My primary concern is for a validator. But I do think that definitions 
sufficient for a thorough validator will also enable extraction for use 
by a compiler.

> All an ABNF validator needs to do is make sure that all rules are
> comprised of valid ABNF primitives, or other rules that decompose into
> valid ABNF primitives. ABNF primitives are:
> 1. literals, such as %d13 and %x0D (which, incidentally, are equivalent)
> 2. rules assumed to exist (i.e., RFC 5234 Appendix B)
> 1. rules defined by <>

I disagree. It is also important to check that all references to rules 
are satisfied, and that there are no conflicts between rules.

> Such a validator is quite easy to program, and doesn't need to import
> anything from other RFCs.

Again I disagree. As I've noted before, in RAI there is a custom of 
having drafts that extend the ABNF of other drafts. I've used bap to 
verify ABNF numerous times, and I've had to do a lot of manual 
preprocessing and importing/merging to thoroughly verify that all is 
well. That is all error prone, and inclines people to not bother with 
actually doing the verification.

> On 1/27/2015 12:53 PM, Paul Kyzivat wrote:
>> On 1/25/15 3:57 AM, Julian Reschke wrote:
>>> On 2015-01-24 17:59, Sean Leonard wrote:
>>>> On 1/24/2015 8:21 AM, Sean Leonard wrote:
>>>>> First of all there is no such thing as "ABNF modules" yet--only ABNF
>>>>> grammar (combined with specification text). I recognize this
>>>>> conversation is trending to creating them.
>>>>> Providing different definitions of the same rule in the same RFC is
>>>>> reckless
>>>>
>>>> The more I thought about this, the more I would like to propose that
>>>> the
>>>> RFC itself be unit of analysis (i.e., "module").
>>>> ...
>>>
>>>
>>> I agree that it's good to formalize this somewhat, but I'm not convinced
>>> updating/extending RFC 5234 is a good idea.
>>>
>>> For instance, in the HTTP specs we use prose rules with a well-defined
>>> syntax:
>>>
>>> <http://greenbytes.de/tech/webdav/rfc7231.html#imported.abnf>
>>>
>>> This might be enough for automated checkers to do the right thing.
>>
>> I agree that we need to be careful not to extend ABNF too much, making
>> it more difficult. OTOH, the people who use ABNF are not, for the most
>> part, stupid. (Does ABNF need to be understandable to someone who
>> doesn't know at least one real programming language?)
>
> I don't find this relevant to the analysis.

### What the task asks
In the text on ABNF validation, what custom does the writer say exists in RAI?

### Recorded data

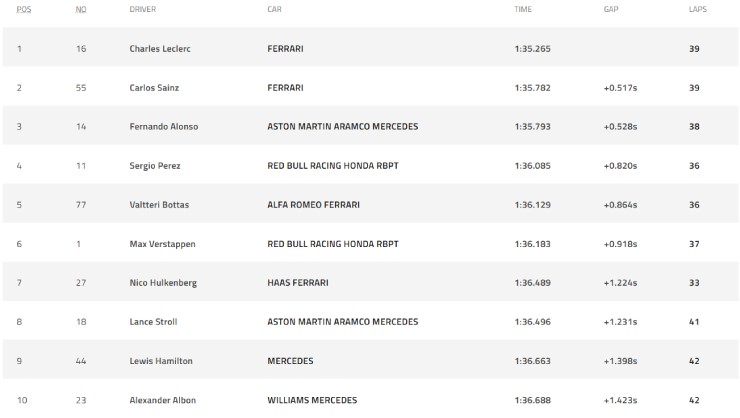Open Lance Stroll driver link

pyautogui.click(x=153, y=322)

### Task solution
In RAI, drafts customarily extend the ABNF of other drafts.